A Questionnaire on Decolonization
       
     
Response
       
     
A Questionnaire on Decolonization
       
     
A Questionnaire on Decolonization

The prompt:

“The term decolonize has gained a new life in recent art activism, as a radical challenge to the Eurocentrism of museums (in light of Native, Indigenous, and other epistemological perspectives) as well as in the museum's structural relation to violence (either in its ties to oligarchic trustees or to corporations engaged in the business of war or environmental depredation). In calling forth the mid-twentieth-century period of decolonization as its historical point of reference, the word's emphatic return is rhetorically powerful, and it corresponds to a parallel interest among scholars in a plural field of postcolonial or global modernisms. The exhortation to decolonize, however, is not uncontroversial-some believe it still carries a Eurocentric bias. Indeed, it has been proposed that, for the West, de-imperialization is perhaps even more urgent than decolonization.

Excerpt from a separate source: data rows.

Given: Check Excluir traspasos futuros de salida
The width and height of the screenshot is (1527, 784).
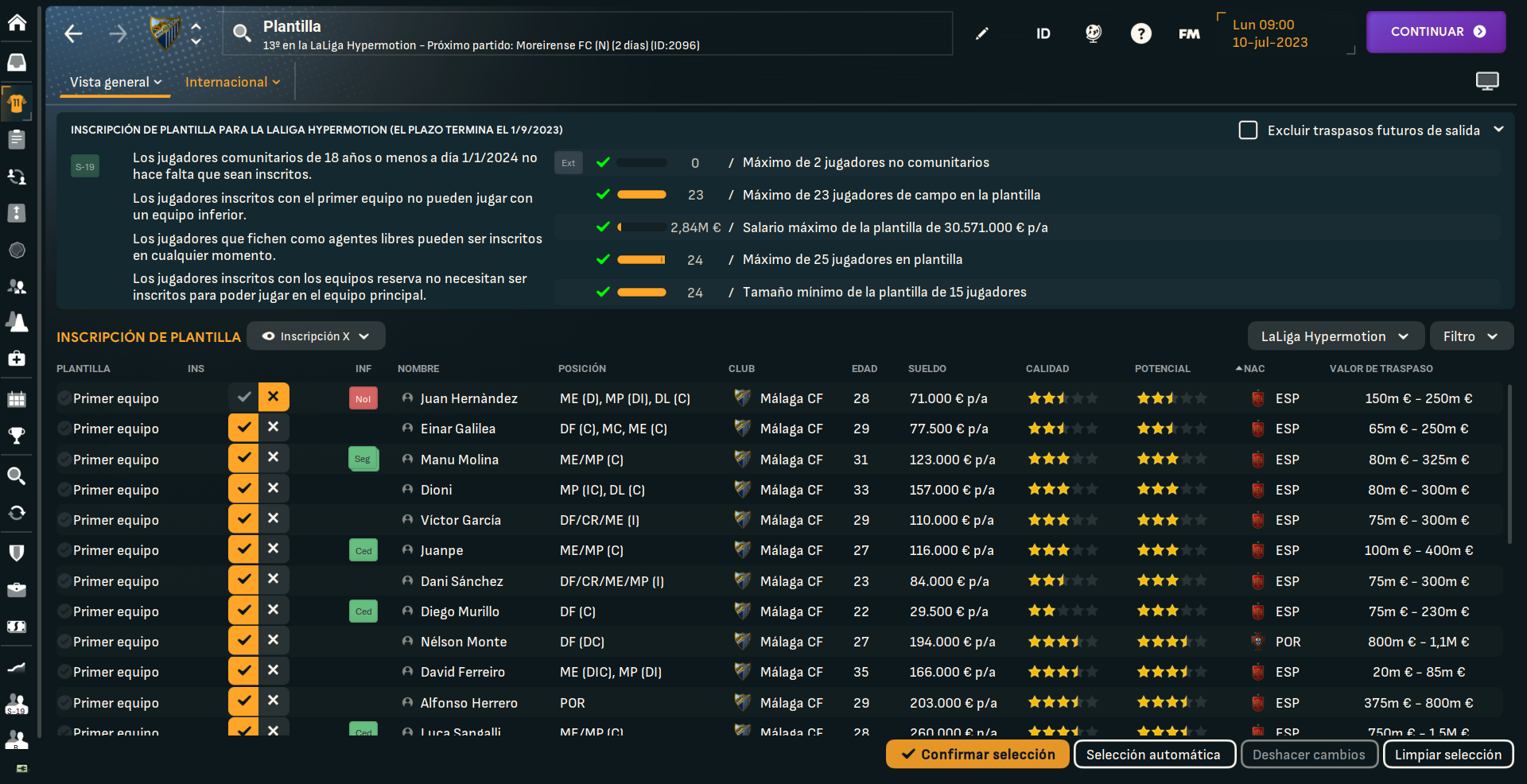Looking at the screenshot, I should (1248, 130).
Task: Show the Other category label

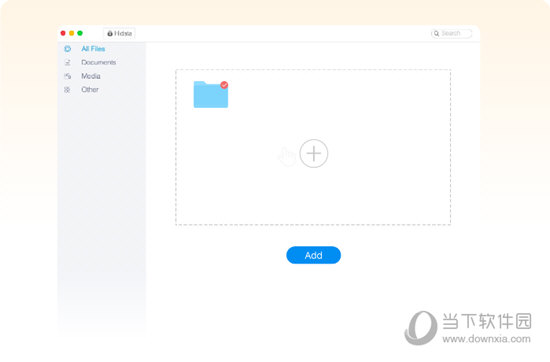Action: (x=90, y=90)
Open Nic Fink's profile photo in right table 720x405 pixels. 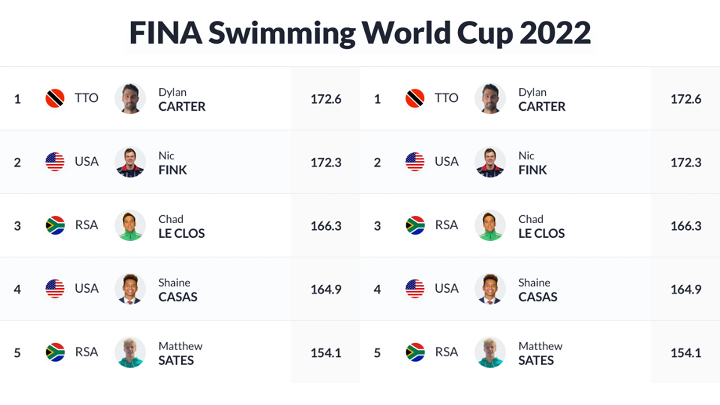pos(490,162)
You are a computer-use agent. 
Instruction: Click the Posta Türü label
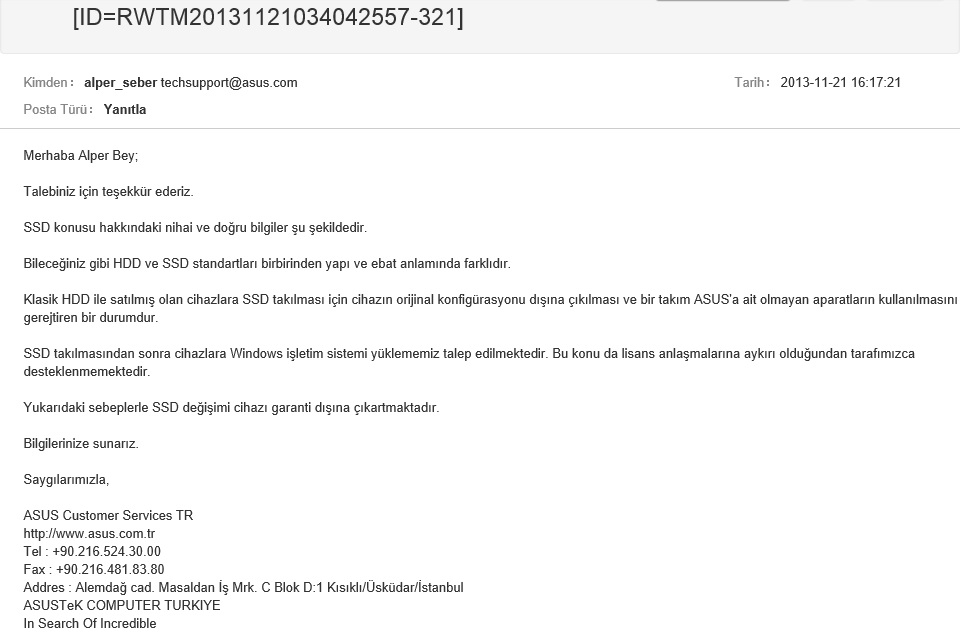coord(58,110)
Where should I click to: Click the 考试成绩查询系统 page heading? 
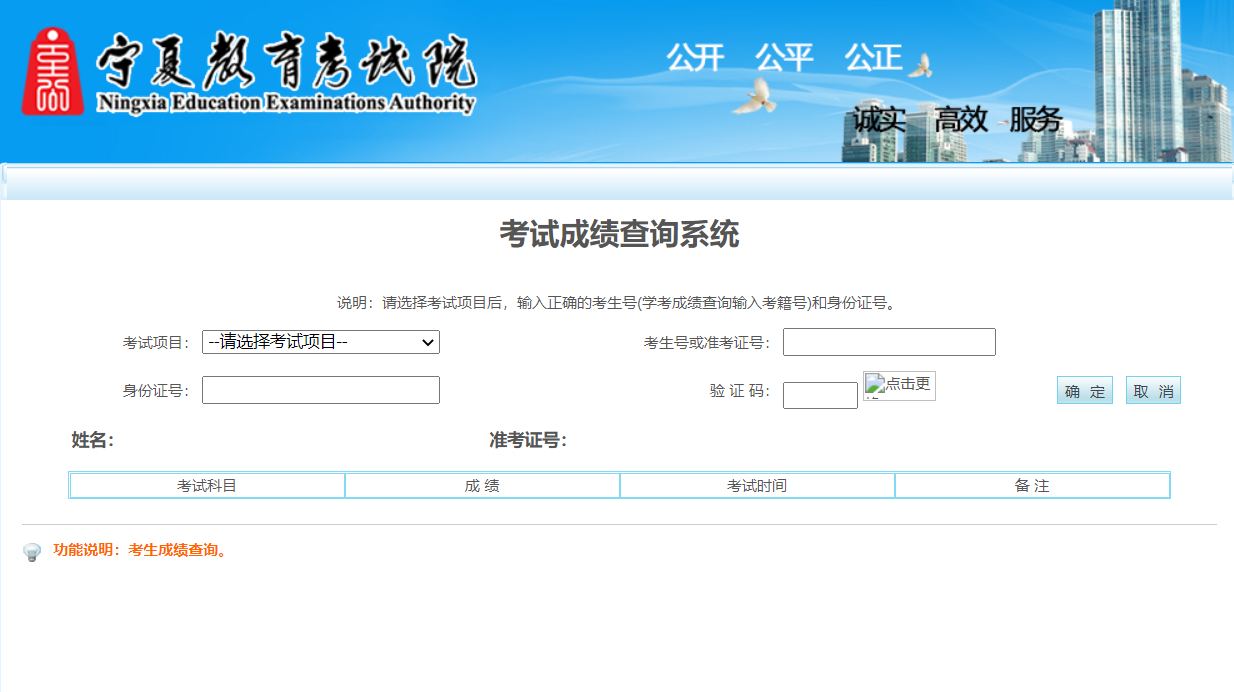(x=619, y=235)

What does the term decolonize mean to you in your work in activism, criticism, art, and/or scholarship? Why has it come to play such an urgent role in the neoliberal West? How can we link it historically with the political history of decolonization, and how does it work to translate postcolonial theory into a critique of the neocolonial contemporary art world?”

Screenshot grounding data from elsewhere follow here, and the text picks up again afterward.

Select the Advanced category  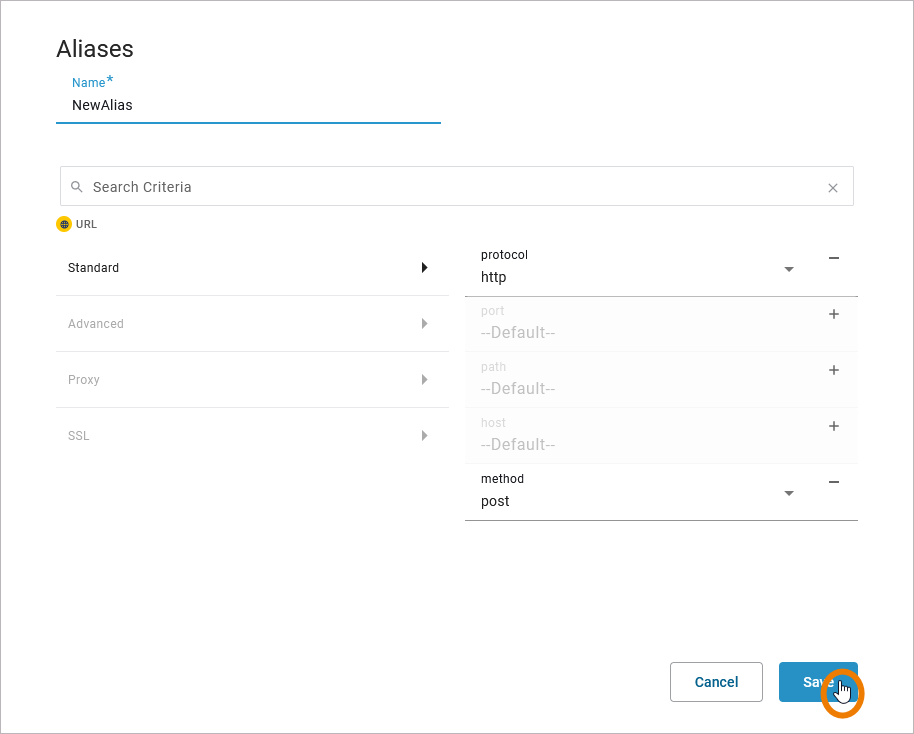click(96, 324)
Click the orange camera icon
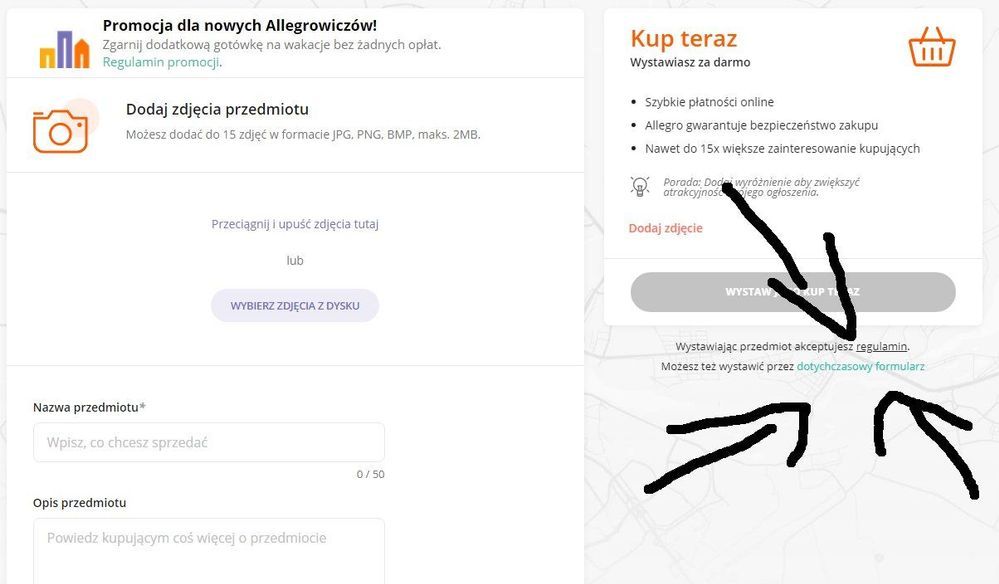 click(62, 130)
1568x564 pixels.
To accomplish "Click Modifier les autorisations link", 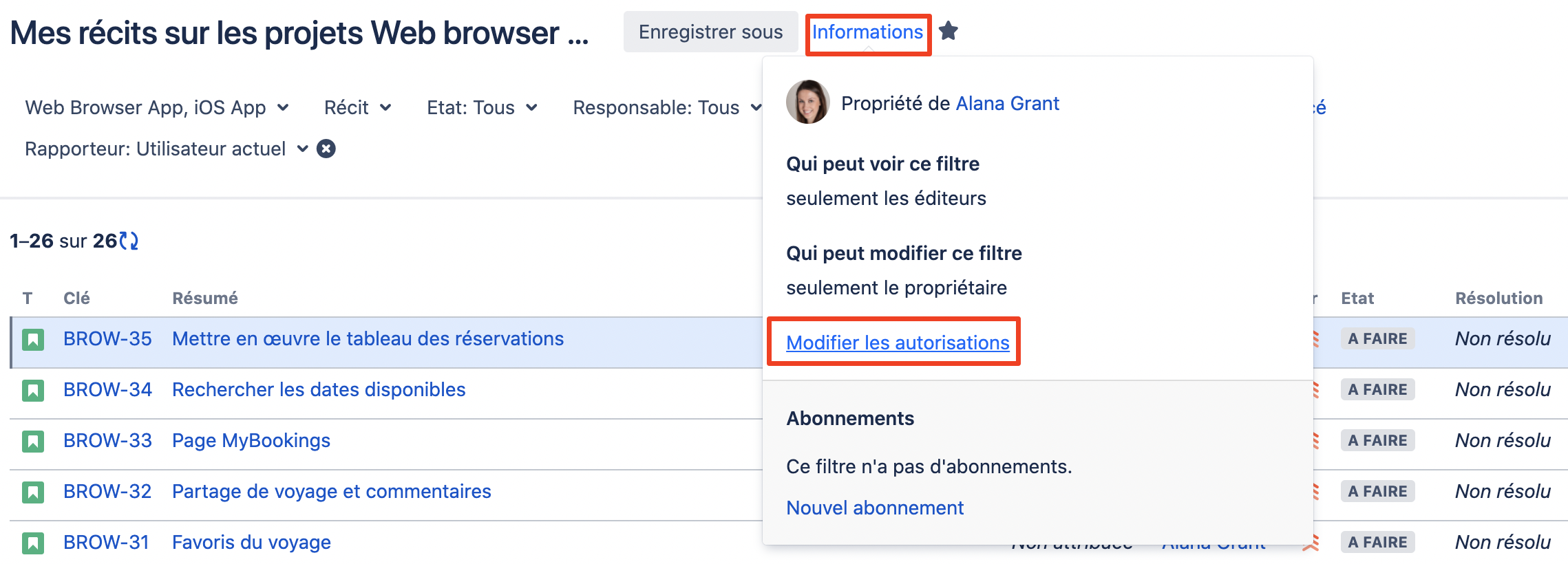I will click(898, 343).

Respondents include Nana Adusei-Poku, Brook Andrew, Sampada Aranke, Ian Bethell-Bennett, Kader Attia, Andrea Carlson, Elise Y. Chagas, ISUMA, Iftikhar Dadi, Janet Dees, Nitasha Dhillon, Hannah Feldman, Josh T. Franco, David Garneau, Renee Green, Iman Issa, Arnold J. Kemp, Thomas Lax, Nancy Luxon, Nelson Maldonado-Torres, Saloni Mathur, Tiona Nekkia McClodden, Alan Michelson, Partha Mitter, Isabela Muci Barradas, Steven Nelson, Ugochukwu-Smooth C. Nzewi, Alessandro Petti, Paulina Pineda, Christopher Pinney, Elizabeth Povinelli, Ryan Rice, Andrew Ross, Paul Chaat Smith, Nancy Spector, Francoise Verges, Rocio Zambrana, and Joseph R. Zordan.

Response
       
     
Response

Excerpt:

“I struggle to recall feeling earnest feelings about the term decolonize. I know that at one point I did. I still think prominent positioning of its cognate in the title of my dissertation is appropriate: “Marfa, Marfa: Minimalism, Rasquachismo, and Questioning Decolonial Aesthetics in Far West Texas.”i I do not at all regret the years of graduate school spent speaking and unravelling this term alone and in quite intense conversations. I am certainly not ashamed that my name is associated with the term to a degree that I receive invitations such as this one. A questionnaire where I can revisit a notion that shaped my life? Sure.

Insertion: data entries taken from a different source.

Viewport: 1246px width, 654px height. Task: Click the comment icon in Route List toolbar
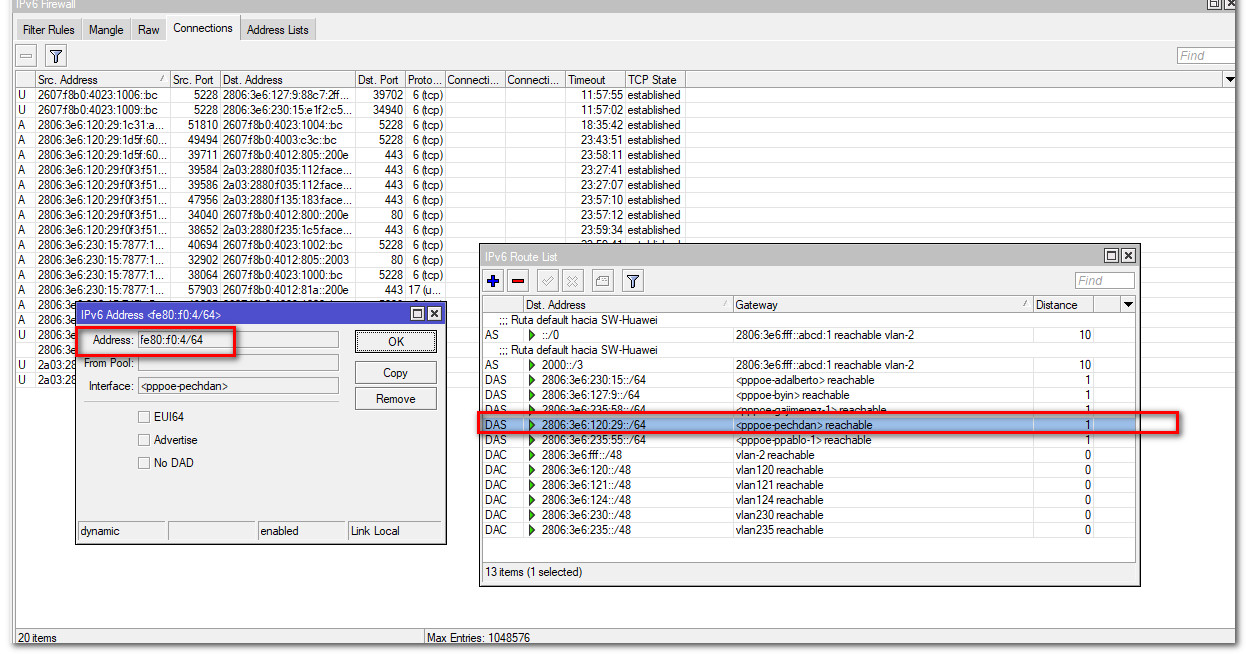click(602, 281)
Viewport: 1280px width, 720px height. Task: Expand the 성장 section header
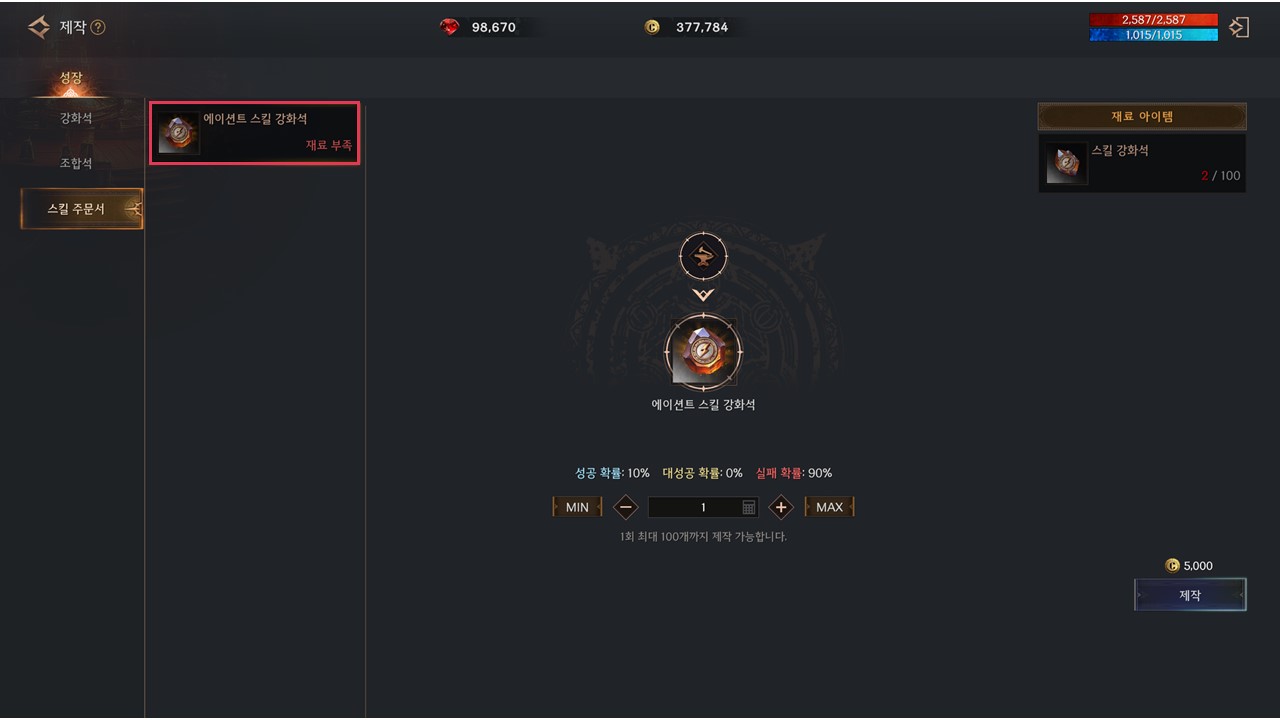(70, 79)
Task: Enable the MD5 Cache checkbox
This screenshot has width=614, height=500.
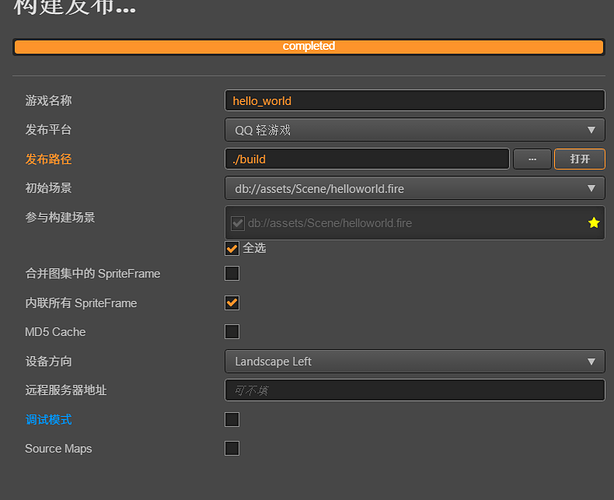Action: (x=232, y=331)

However, as I have witnessed decolonize become a graphic brand for amassing in streets and selling cookbooks, I find myself less and less invested. Less and less interested. (I am intensely skeptical of all large groups, whatever their politics.) I am moving on. I did not realize I was doing so until presented this opportunity to reflect. I dig into my own records to identify possible reasons for the distance from the term I now feel. I find a press clipping from the Austin American-Statesman: the review of MARFITA, the collaborative installation and performance work which I would ultimately unpack in the form of a dissertation after its culmination and premiere in 2011 (work began with my collaborators Natalie Goodnow, Alison Kuo, and Joshua Saunders in 2009). The penultimate line of critic Jeanne Claire van Ryzin’s review for the Austin American-Statesman reads: “‘Marfita’ troubles the boundary between two distinct groups that treasure Marfa with the same depth of reverence.”ii This is from the time I felt enthusiasm for decolonize as a discourse. This is when I was convinced it was about precisely this: “troubling boundaries.” Now, I witness decolonize marking clear lines between activists and authority figures tensely facing off in museum lobbies. Which side of the banner do you stand on?”